La donna dell’idraulico ha una madre che è sul punto di soccombere al cancro e che passa gli ultimi momenti della sua vita a dirle quanto il suo uomo sia un buono a nulla. Alla fine morirà; la figlia si indebiterà anche per le spese funerarie e trascorrerà l’ultimo suo pezzo di vita davanti allo sguardo di Chigurgh.

Una volta dentro i giardini e davanti allo schermo (è già partito intanto l’altro film sul secondo schermo dalla parte opposta del giardino , e arrivano così zaffate di dialoghi assieme allo sferragliare dei tram intorno alla piazza) ci si imbatte negli Informati. Questi sono letali. Tanto per cominciare si accendono la sigaretta, perché la notte è stellata, loro sono spiriti liberi e hanno sempre mal sopportato il fatto che non si possa più fumare dentro a un cinema. La fumano al posto accanto al tuo, e il fumo, grazie alla brezza di Sud-Ovest ti arriva direttamente sotto il naso. Nel frattempo, prima che inizi il film, si raccontano cosa hanno fatto di recente. Nessun “Trovaroma” gli può stare appresso, e dopo un po’ tu finisci per capire che hai perso molte cose della vita. Il culmine lo raggiungono quando uno dei due riferisce di aver visto una serie di performance visive (non “corti”, eh!) realizzate da un signore che risulta essere “l’uomo di Björk”. L’uomo, non il fidanzato o il convivente.

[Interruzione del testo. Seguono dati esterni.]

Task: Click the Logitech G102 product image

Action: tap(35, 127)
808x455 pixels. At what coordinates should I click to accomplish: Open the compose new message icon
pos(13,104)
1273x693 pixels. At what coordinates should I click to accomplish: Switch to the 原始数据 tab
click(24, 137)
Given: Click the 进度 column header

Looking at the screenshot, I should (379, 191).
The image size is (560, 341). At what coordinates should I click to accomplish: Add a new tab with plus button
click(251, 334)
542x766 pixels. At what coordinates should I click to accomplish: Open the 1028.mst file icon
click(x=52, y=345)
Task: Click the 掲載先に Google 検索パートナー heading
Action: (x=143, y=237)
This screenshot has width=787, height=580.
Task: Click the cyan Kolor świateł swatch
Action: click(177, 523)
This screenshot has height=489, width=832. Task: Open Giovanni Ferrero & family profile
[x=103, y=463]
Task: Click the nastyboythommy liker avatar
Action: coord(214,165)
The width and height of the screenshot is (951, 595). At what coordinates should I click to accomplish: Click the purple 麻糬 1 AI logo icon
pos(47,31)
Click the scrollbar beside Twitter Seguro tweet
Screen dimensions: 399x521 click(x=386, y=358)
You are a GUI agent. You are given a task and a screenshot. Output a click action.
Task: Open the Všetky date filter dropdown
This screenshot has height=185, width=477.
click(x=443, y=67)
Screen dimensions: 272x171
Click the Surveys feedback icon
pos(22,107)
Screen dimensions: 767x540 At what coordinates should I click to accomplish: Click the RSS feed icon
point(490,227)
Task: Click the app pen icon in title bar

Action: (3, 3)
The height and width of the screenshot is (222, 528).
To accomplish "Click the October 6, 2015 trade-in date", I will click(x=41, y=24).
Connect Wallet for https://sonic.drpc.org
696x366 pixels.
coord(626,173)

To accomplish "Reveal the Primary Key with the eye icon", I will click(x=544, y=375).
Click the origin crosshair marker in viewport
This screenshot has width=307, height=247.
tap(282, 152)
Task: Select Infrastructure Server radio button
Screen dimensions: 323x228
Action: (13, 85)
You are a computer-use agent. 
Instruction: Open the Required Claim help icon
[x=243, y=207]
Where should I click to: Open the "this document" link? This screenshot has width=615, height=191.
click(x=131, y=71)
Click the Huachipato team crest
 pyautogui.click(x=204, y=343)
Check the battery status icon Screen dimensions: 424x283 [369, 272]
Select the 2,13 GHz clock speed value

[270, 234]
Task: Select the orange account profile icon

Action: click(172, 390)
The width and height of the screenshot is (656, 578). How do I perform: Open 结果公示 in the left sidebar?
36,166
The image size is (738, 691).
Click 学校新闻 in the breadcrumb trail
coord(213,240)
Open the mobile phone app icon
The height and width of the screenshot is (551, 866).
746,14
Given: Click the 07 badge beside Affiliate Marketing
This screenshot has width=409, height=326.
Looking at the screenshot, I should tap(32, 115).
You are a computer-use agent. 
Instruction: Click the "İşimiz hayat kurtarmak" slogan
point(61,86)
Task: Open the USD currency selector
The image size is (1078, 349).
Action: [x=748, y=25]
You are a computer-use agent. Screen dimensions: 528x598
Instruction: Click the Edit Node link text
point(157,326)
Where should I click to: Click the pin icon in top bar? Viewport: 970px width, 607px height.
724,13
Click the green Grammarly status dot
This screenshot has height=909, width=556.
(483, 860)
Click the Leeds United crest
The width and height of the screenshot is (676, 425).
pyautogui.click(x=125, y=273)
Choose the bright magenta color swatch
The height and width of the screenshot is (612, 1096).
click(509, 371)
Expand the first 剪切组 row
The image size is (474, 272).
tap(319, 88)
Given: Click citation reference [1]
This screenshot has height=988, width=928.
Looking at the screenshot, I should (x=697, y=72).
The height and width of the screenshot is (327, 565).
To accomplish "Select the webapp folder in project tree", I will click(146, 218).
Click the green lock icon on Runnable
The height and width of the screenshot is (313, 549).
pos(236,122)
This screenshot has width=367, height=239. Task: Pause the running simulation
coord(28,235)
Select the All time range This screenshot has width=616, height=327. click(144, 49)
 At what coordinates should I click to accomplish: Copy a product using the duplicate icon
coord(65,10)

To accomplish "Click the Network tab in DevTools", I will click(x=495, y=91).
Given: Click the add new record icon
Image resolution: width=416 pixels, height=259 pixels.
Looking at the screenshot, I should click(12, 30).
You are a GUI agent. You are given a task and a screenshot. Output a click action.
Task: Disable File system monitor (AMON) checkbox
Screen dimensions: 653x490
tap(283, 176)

Quelli lo siamo noi che assistiamo alle performance visive.

L’idraulico è già stato fatto fuori. Non da Chigurgh, ma da un incidente d’auto. E anche Chigurgh potrebbe fare questa fine, ma non la fa. Esce dall’auto distrutta –l’altro autista, ça va sans dire,è morto- Si fa dare una camicia da un ragazzino, ci confeziona un rudimentale appoggio per il braccio rotto, e va via per la sua strada.

A film già iniziato, si siede sempre la signora anziana con i cani. In scialletto e gonnellona, ama presenziare all’atto cinematografico, probabilmente si ricorda quando le rassegne erano solo arene con tanti ragazzini e ci si portava appresso la pentolina con la cena. Credo sia l’ultimo esemplare di pubblico puro rimasto in circolazione.
A proiezione avvenuta, a differenza di Chigurgh che ha il caschetto sempre in ordine, io mi ritrovo la chioma completamente ricciuta. L’umidità mi ha assassinato la testa. Questo non è un paese per capelli a posto.